Spacers won't really help as the inner diameter of the wheel itself is too small for the RXII


----------



## DTM1.8t (May 6, 2011)

ah Ok. so you're saying that 17" or larger wheels are necessary. thanks for the heads-up man


----------



## BsickPassat (May 10, 2010)

DTM1.8t said:


> ah Ok. so you're saying that 17" or larger wheels are necessary. thanks for the heads-up man


No.

16" will clear. But not all of them. The RX-II is one of the 16" wheels that don't clear.

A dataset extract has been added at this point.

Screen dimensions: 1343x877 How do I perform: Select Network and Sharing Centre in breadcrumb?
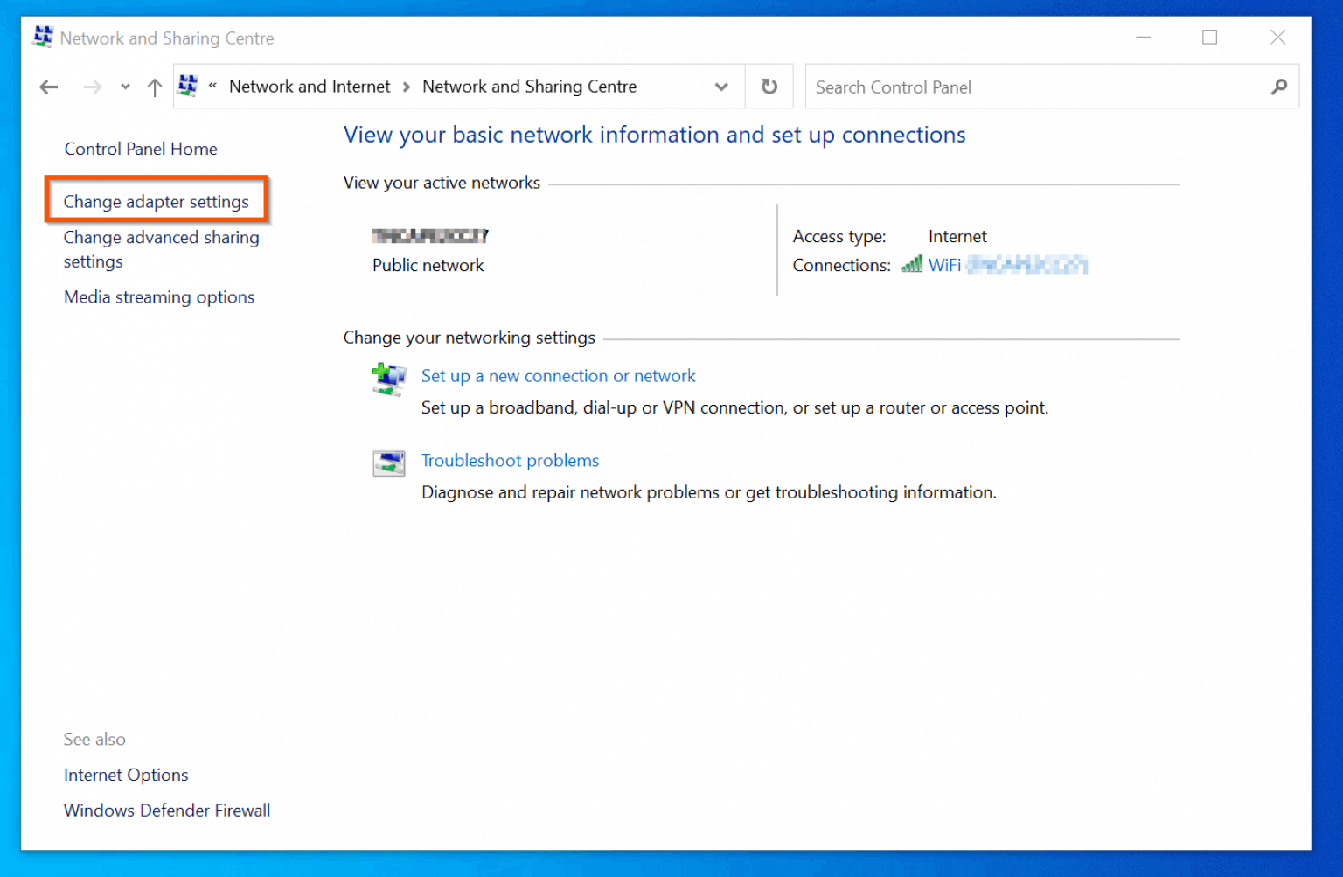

16" steelies clear the brakes


----------



## HASSEN S.A (Mar 18, 2011)

Hi
The 312mm setup also fits behind stock Montreal wheels and as mentioned above 16 inch steelies.


----------



## HASSEN S.A (Mar 18, 2011)

Hi
The 312mm setup also fits behind stock Montreal wheels and as mentioned above 16 inch steelies.


----------



## 4ceFed4 (Apr 3, 2002)

Most 16s will clear without issue. The only ones I've found that don't fit are the RX-II and Enkei RPF1.


----------



## Oreganoflow (Mar 25, 2002)

You're all wrong. Peep the second pic which is my inspiration for the 312mm upgrade.


----------



## joseluis.17g (Aug 8, 2011)

I have fitted 312mm brakes on rx2 but I had to grind the caliper a little maybe a 1-2 millimeters, do a quick search you'll find that it's been done before


----------



## jocel66 (Oct 22, 2010)

Does anyone know if the 312 mm rotors could fit under the BBS E26 rims? FYI - I'm trying to work with AP Racing calipers.


----------